Tuesday 9 February 2016

cabbages and kings

From Wikipedia’s On this Day… sidebar, I learnt that not only is this the anniversary of anniversary of the congressional selection (contingent presidential election) of John Quincy Adams in 1825, when a three-way split among the united Democratic-Republican party, the Whigs and the National Republicans resulted in no candidate a majority in the Electoral College, it also marks the date when young Alessandro Ludovisi, styled Gregory XV, was elevated to pope in 1621, not through the familiar conclave but rather by acclamation—a voice vote. Although sometimes agreement is still measured by yeas and nays, Pope Gregory was the last pontifex vetted in this way. I wonder how public versus a secret ballot sits with one’s constituency. President Adams was not America’s only president to bypass the conduits of the democratic-process (such as it is—creating the modern day two party system out of Republican-backers who supported the defeated Andrew Jackson and the sore-winner Democrats) and the majority of politics (sacred and profane) take place in smoke-filled rooms.

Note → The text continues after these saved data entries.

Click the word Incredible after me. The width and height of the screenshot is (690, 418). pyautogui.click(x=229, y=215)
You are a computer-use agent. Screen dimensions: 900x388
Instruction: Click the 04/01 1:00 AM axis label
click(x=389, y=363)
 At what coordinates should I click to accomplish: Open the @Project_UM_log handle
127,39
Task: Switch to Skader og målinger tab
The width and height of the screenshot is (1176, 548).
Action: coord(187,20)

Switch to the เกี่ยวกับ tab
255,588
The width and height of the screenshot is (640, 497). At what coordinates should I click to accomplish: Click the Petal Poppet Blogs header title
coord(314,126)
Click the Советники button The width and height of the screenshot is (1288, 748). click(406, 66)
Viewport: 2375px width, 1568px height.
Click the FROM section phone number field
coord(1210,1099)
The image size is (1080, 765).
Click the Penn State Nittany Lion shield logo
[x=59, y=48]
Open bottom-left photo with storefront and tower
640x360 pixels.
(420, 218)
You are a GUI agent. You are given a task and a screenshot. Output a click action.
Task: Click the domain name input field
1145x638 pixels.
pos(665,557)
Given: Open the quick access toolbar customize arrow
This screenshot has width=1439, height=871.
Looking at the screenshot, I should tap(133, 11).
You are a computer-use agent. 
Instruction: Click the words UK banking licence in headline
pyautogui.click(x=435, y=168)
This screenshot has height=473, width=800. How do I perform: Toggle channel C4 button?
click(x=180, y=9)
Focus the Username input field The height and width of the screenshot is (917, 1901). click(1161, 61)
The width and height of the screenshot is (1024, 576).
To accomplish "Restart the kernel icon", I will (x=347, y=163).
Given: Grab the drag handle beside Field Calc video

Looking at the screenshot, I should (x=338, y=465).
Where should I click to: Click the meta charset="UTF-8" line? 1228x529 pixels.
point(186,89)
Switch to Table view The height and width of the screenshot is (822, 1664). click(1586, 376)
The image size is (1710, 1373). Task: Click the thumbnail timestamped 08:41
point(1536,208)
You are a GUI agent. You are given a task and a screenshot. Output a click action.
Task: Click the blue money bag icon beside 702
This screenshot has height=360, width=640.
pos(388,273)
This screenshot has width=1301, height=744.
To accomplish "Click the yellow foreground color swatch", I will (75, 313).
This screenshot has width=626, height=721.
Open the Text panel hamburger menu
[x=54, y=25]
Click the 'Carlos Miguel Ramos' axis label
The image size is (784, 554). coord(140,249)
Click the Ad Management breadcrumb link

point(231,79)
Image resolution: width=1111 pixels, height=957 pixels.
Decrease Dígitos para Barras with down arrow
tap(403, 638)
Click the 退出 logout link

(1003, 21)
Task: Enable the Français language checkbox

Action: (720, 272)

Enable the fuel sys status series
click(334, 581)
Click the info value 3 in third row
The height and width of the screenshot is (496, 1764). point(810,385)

The origin of that term is sourced to a meeting in Chicago’s Blackstone Hotel (Room 404, as when someone attempts to make some spurious connections) when the Republican National Convention failed to produce viable candidate to block Woodrow Wilson’s heir-apparent and Warren G Harding was tossed in the ring, also under special-appointment. Weary from WWI and more resolved to take a stance of not being World Police, Harding’s regime was popular at the time though his cronyism and involvement in the Teapot Dome Scandal (over bribes from the oil industry which was the most notorious until Watergate) rather tarnished history’s opinion of him. With only a reign of two years, Pope Gregory was not able to accomplish a lot—other than making the penalties for witchcraft a little less severe and reserving capital-punishment for those proven to be in league with the Devil and instigating reforms in the way papal elections proceed, giving us the ceremony and closed-door meetings that we recognize today.